In [2]:
import pandas as pd
import re
import nltk
from nltk.corpus import stopwords
from nltk.tokenize import word_tokenize
from nltk import bigrams
from collections import Counter
import matplotlib.pyplot as plt
from wordcloud import WordCloud

# Download NLTK resources
nltk.download('punkt')
nltk.download('punkt_tab')  # Added to fix LookupError
nltk.download('stopwords')

# Load dataset
df = pd.read_csv("tweets.csv")

# Preprocessing function
def preprocess_text(text):
    # Convert to lowercase
    text = text.lower()
    # Remove URLs
    text = re.sub(r'http\S+|www\S+|https\S+', '', text, flags=re.MULTILINE)
    # Remove special characters and mentions
    text = re.sub(r'@\w+|#\w+|[^\w\s]', '', text)
    # Remove emojis (basic regex for common emoji ranges)
    text = re.sub(r'[\U0001F600-\U0001F64F\U0001F300-\U0001F5FF\U0001F680-\U0001F6FF]', '', text)
    # Remove numbers
    text = re.sub(r'\d+', '', text)
    # Tokenize
    tokens = word_tokenize(text)
    # Remove stopwords
    stop_words = set(stopwords.words('english'))
    tokens = [word for word in tokens if word not in stop_words]
    # Join tokens back to string
    return ' '.join(tokens)

# Apply preprocessing to the 'text' column
df['cleaned_text'] = df['text'].apply(preprocess_text)

# Save preprocessed data
df.to_csv("tweets_cleaned.csv", index=False)

# Word frequency analysis
# Split data by target
disaster_tweets = df[df['target'] == 1]['cleaned_text']
non_disaster_tweets = df[df['target'] == 0]['cleaned_text']

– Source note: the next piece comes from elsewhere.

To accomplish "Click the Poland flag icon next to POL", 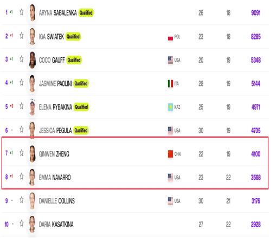I will click(x=170, y=37).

# Function to get word frequencies
def get_word_frequencies(text_series):
    all_words = ' '.join(text_series).split()
    return Counter(all_words)

# Function to get bigram frequencies
def get_bigram_frequencies(text_series):
    all_bigrams = []
    for text in text_series:
        tokens = text.split()
        all_bigrams.extend(list(bigrams(tokens)))
    return Counter(all_bigrams)

# Get word and bigram frequencies
disaster_freq = get_word_frequencies(disaster_tweets)
non_disaster_freq = get_word_frequencies(non_disaster_tweets)
disaster_bigram_freq = get_bigram_frequencies(disaster_tweets)
non_disaster_bigram_freq = get_bigram_frequencies(non_disaster_tweets)

# Print top 10 words and bigrams
print("Top 10 words in disaster tweets:", disaster_freq.most_common(10))
print("Top 10 words in non-disaster tweets:", non_disaster_freq.most_common(10))
print("Top 10 bigrams in disaster tweets:", disaster_bigram_freq.most_common(10))
print("Top 10 bigrams in non-disaster tweets:", non_disaster_bigram_freq.most_common(10))

# Save frequencies to CSV
disaster_freq_df = pd.DataFrame(disaster_freq.items(), columns=['word', 'count'])
non_disaster_freq_df = pd.DataFrame(non_disaster_freq.items(), columns=['word', 'count'])
disaster_freq_df.to_csv("disaster_word_freq.csv", index=False)
non_disaster_freq_df.to_csv("non_disaster_word_freq.csv", index=False)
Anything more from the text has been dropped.